E quanto ao posicionamento do papa Bento XVI?

Ele foi bem. Disse que os bispos tinham razão em ensinar a verdade. Acho também. Não havia motivo de causar espécie.

O sr. está completando 90 anos de vida e 67 de sacerdócio. O que foi mais importante para o sr. nesse período?

É difícil distinguir umas coisas de outras. Mas eu acho que foi a fidelidade e a dedicação total à Igreja. Eu acho que esse foi o ponto que marcou. Acho que sou uma pessoa muito normal. Não sou excepcional.

Foi uma escolha sua seguir a vida eclesiástica?

Sim. Escolha minha. A família não se opôs. Eu ia ser agrônomo. Não me arrependi nunca. Sou muito realizado. Mesmo quando era incompreendido, chamado de conservador (risos). Nunca me zanguei por conta disso. Nunca criei inimizade por isso. Não sou conservador nem avançado.

O sr. considera ter sido patrulhado pela esquerda no Brasil?

A esquerda não me tolerava. Para eles, eu era conservador, golpista.

Dos momentos mais importantes da história recente do País, o que mais marcou o sr.?

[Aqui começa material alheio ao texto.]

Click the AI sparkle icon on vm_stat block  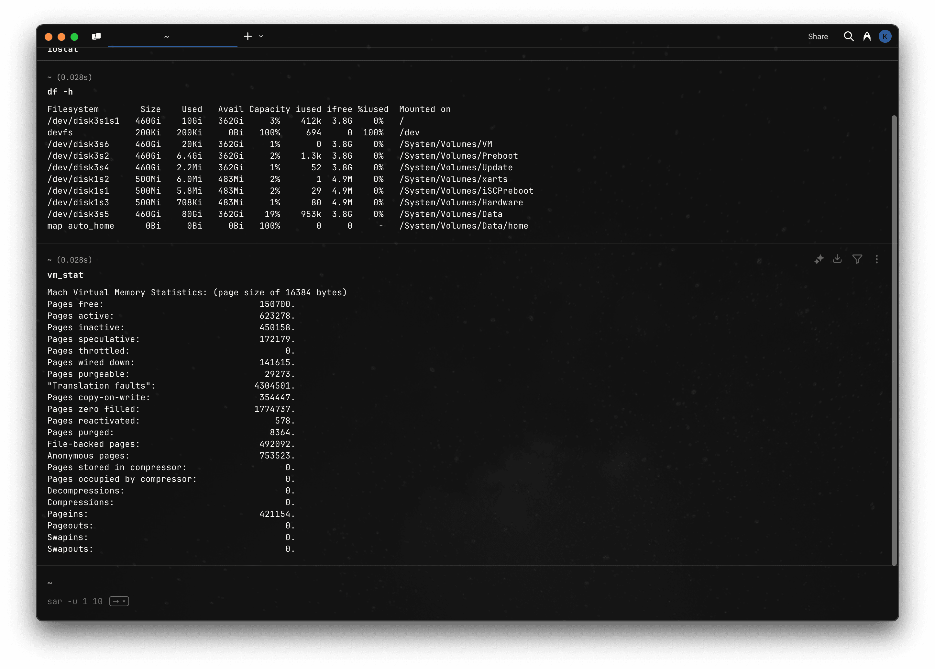819,259
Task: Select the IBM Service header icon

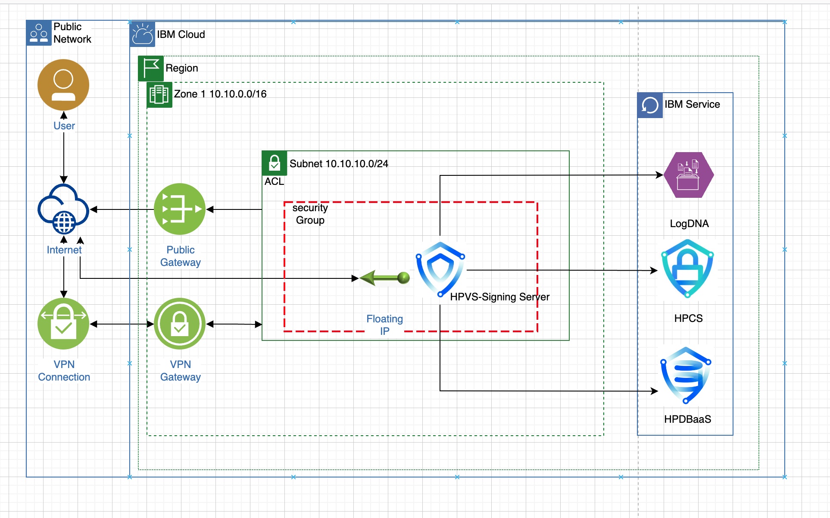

Passei por momentos difíceis. Nos anos 70, um argentino veio pedir abrigo. Rezei para decidir o que fazer. Como cidadão, não podia abrigá-lo, já que ele fugiu de outro país. Mas, como pastor, tinha a obrigação. Foram milhares (de refugiados acolhidos). Uns 5 mil. Isso gerou animosidades, mas é motivo de satisfação na minha vida pastoral.

QUEM É

D. EUGÊNIO SALES: Foi ordenado sacerdote em 1943, na cidade de Natal (RN) e é considerado uma figura emblemática na Igreja no Brasil. Aos 33 anos, foi nomeado bispo. Ele é um dos criadores das Comunidades Eclesiais de Base (CEBs) e da Campanha da Fraternidade. No Rio de Janeiro, d. Eugênio Sales criou as Pastorais da Saúde, do Trabalhador, das Domésticas, do Menor e a Penal.